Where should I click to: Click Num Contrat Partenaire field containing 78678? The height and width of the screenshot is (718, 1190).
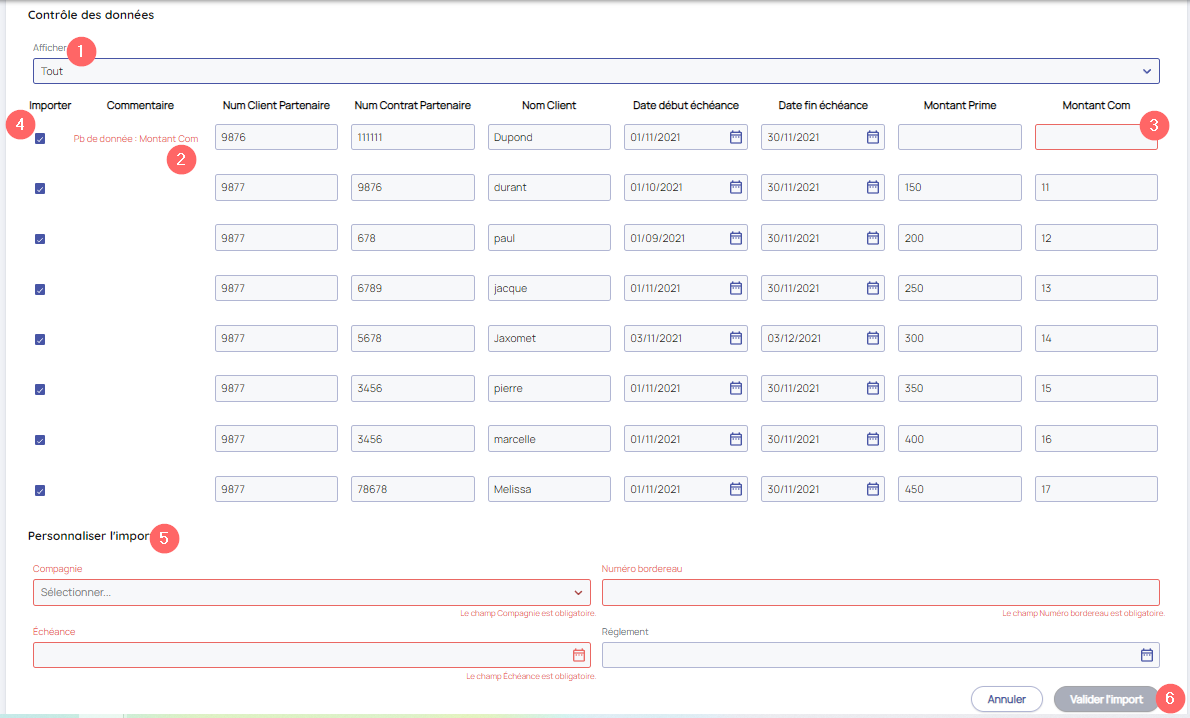412,489
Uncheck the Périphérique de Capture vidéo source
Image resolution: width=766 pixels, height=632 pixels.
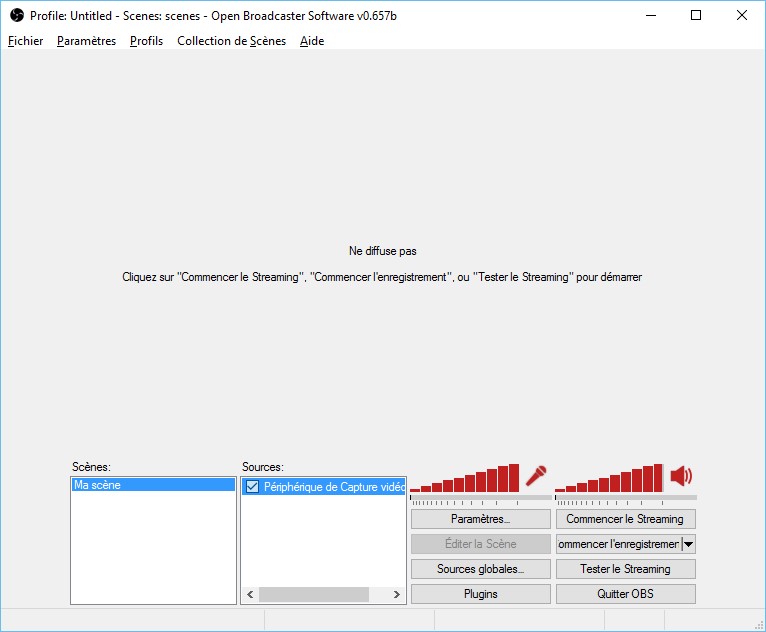(x=252, y=487)
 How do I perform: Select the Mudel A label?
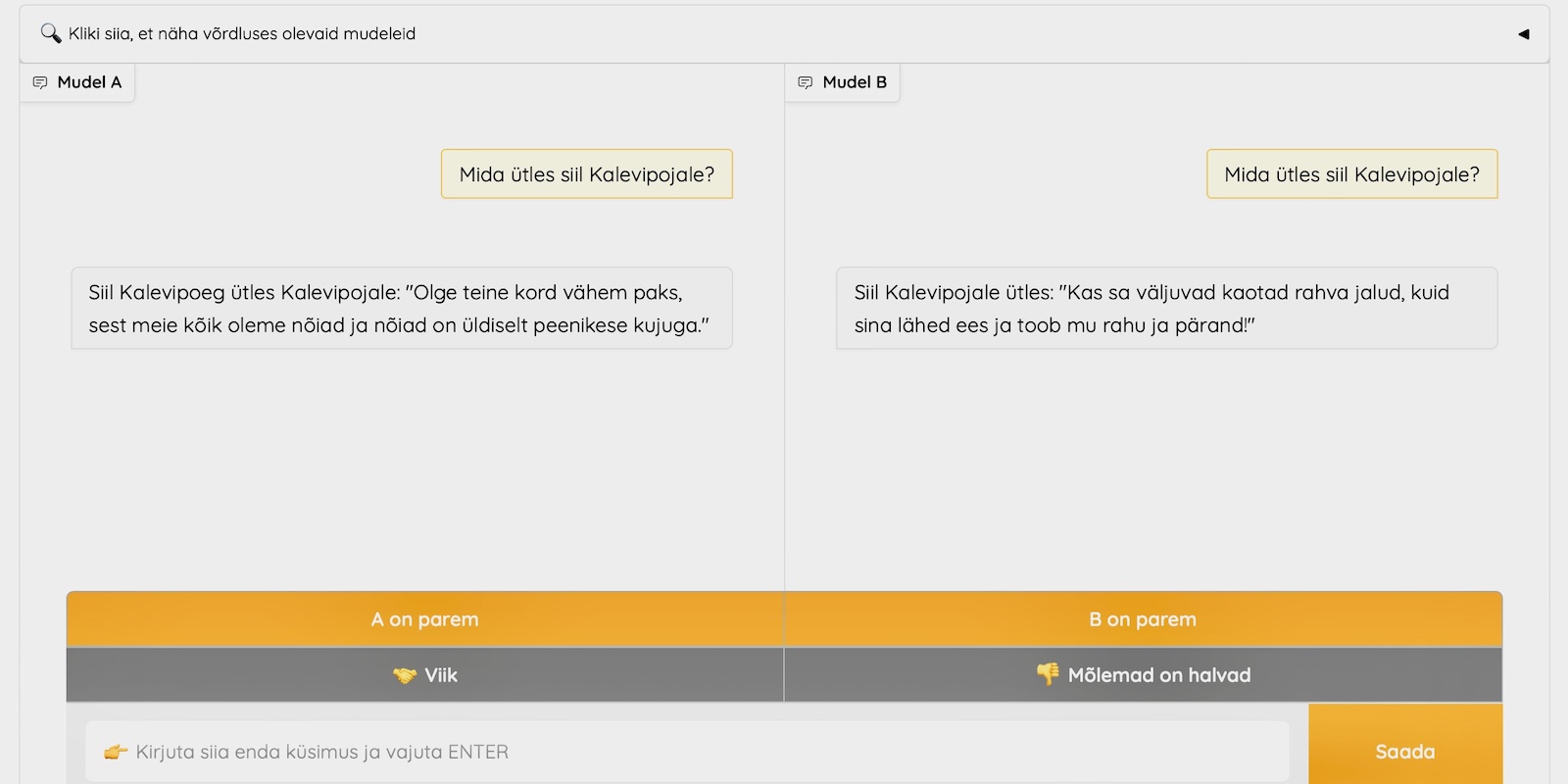click(x=89, y=82)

**********

Exercise: Retype the listing above word for word, leaving out the pictures.

Response to this task:
Where should I click to: Click Num Contrat Partenaire field containing 78678? The height and width of the screenshot is (718, 1190).
412,489
Uncheck the Périphérique de Capture vidéo source
Image resolution: width=766 pixels, height=632 pixels.
(x=252, y=487)
 How do I perform: Select the Mudel A label?
click(x=89, y=82)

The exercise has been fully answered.